文庫本に収められると、わずか20ページほどという短編で、有名な作品でもあり、黒澤明監督も羅生門という映画で描いているので、もともと知っていたという学生もいたかもしれない。
『藪の中』という小説は、平安時代、昼でも薄暗い藪の中で26歳の男が殺された、という殺人事件にまつわる7人の証言だけで構成されている。
登場人物は、遺体の第一発見者、目撃者、容疑者の男、容疑者を捉えた役人、死んだ男の妻、その妻の姑、さらに死んだ男の霊を憑依させた巫女、の7人。
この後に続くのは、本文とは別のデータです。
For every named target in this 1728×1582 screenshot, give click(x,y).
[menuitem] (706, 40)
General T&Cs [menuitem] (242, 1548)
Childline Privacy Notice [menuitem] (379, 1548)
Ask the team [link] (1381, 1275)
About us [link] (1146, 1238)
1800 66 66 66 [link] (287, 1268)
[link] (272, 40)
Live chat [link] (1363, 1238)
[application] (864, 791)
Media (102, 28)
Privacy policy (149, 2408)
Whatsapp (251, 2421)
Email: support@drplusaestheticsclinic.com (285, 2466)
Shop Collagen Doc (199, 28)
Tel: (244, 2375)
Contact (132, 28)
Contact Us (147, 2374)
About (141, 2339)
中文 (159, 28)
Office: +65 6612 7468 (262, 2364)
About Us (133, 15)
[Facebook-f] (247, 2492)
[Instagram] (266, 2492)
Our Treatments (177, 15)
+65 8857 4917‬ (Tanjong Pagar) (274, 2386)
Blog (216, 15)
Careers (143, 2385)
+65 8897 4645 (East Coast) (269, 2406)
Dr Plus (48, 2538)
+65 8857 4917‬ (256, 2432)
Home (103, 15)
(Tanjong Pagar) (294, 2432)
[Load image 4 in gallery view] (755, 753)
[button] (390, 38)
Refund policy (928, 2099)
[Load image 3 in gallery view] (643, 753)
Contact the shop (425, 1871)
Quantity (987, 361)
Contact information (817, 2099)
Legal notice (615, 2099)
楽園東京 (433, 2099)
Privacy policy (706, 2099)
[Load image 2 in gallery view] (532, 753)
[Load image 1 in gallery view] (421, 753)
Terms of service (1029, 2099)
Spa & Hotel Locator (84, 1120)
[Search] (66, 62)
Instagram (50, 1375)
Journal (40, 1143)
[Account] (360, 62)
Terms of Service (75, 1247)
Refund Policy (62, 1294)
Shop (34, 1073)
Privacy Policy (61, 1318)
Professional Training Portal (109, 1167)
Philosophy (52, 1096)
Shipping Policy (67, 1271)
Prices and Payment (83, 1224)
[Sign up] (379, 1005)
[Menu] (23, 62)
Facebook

ところが、それぞれの証言は大きく食い違い、真実がわからないまま物語が終わる。《真相は藪の中》という言葉の語源にもなった小説だ。芥川龍之介は、この小説で一体何を伝えたかったのかと評論家や専門家たちの間で今だに議論が続いている、謎の多い作品でもある。
実は、京子にとってこの『藪の中』は、脚本を書く前に儀式のように読み直す大切な作品で、そのことを知っているのは夫の崇だけだった。
「皆さんは、誰の証言を真実だと思いましたか?」
京子の問いに、学生たちが順番に答えていく。
通常、真実は1つとされるのが世の常で、ある出来事に対して何人かの証言が食い違った場合、《誰かの言葉を信じるなら、誰かの言葉は嘘》となる。だが、京子がこの藪の中から学び、仕事の指針としている考え方は、その世の常とは少し違っていた。
「僕は、誰の証言も正しくない…完全な真実とは言えない、のだと思います」
そう答えたのは、友坂大輝だった。京子が、どうして?と先を促す。